Il est curieux de consulter les rapports officiels présentés au ministre des Finances. Voici par exemple le langage de M. David Wells, commissaire spécial du revenu intérieur, un des partisans les plus notoires, les plus résolus, les plus indéfectibles de l’impôt sur le revenu, dans son rapport de janvier 1869 :

« Il devient évident qu’un système qui violait tous les principes reconnus en matière d’impôt, qui, au lieu d’être concentré, était divisé à l’infini ; qui entraînait constamment des recherches et des empiétemens de l’administration, qui, à toute heure, provoquait le recel, la fraude et le mensonge ; qui par des duplications et des majorations de bénéfices retirait bien plus de l’épargne de la nation que ne recevait le Trésor, il devient évident qu’un pareil système ne peut pas survivre, chez un peuple libre, aux nécessités momentanées qui l’avaient fait établir. »

N’oublions pas que M. Wells était, je le répète, un des prophètes de l’impôt sur le revenu !

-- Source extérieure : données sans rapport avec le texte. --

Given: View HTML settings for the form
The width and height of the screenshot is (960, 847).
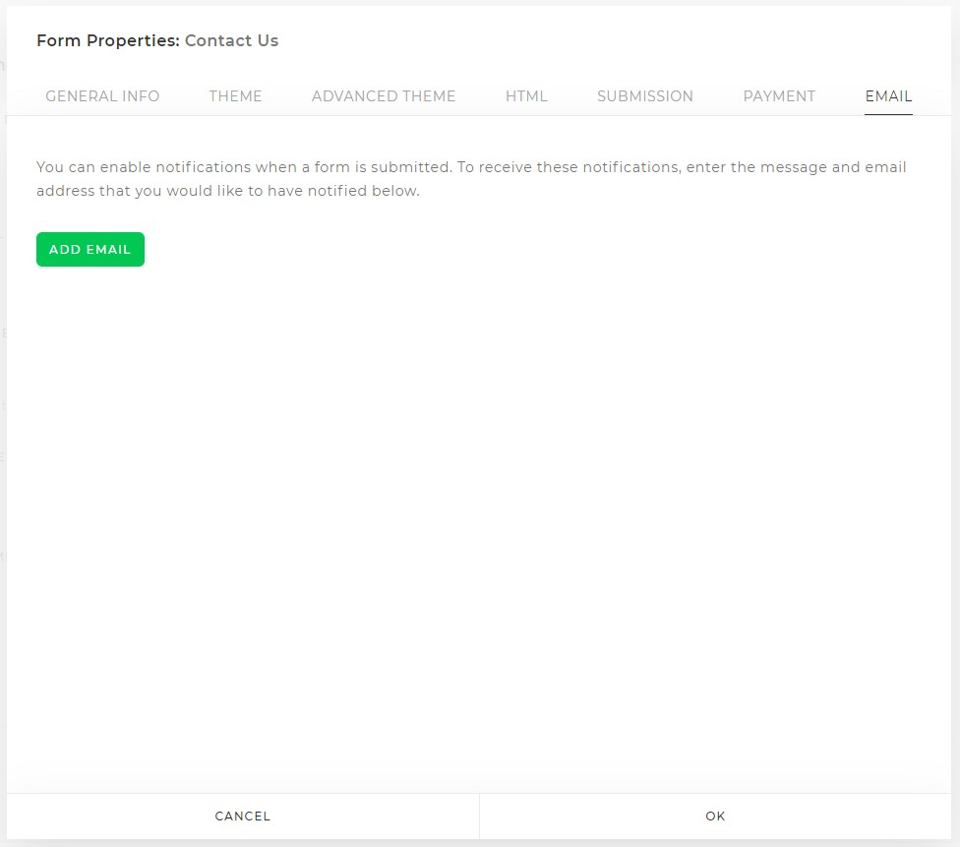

Pourtant, les exigences du Trésor ne permettaient pas la suppression absolue. En 1870 on prorogea encore la loi, adoucie. Redoublement de plaintes, de clameurs, de résistances ; il devenait impossible de percevoir l’impôt ; il ne produisait plus les frais de perception !… Nouveau rapport de M. Wells, en 1871, qui ne se rend pas, qui veut, quand même, maintenir le système, en le modifiant, en l’établissant d’après les signes extérieurs, mais qui ne peut dissimuler les faits.

«… Toute inquiétude personnelle, toute révélation de fortune, toute obligation de serment disparaîtront ; les contribuables seront délivrés de l’espionnage perpétuel, des mille vexations qu’ils subissent, délivrés d’une inquisition officielle inutile, des provocations journalières à la dissimulation et au mensonge. »

Voilà donc quels avaient été les résultats de l’impôt sur le revenu d’après un de ses auteurs incorrigibles ! La même année, M. Pleasenton, commissaire du revenu intérieur, dit aussi dans son rapport : « L’impôt sur le revenu est odieux au peuple, étant inquisitorial par nature, et révélant le détail des affaires privées des citoyens. »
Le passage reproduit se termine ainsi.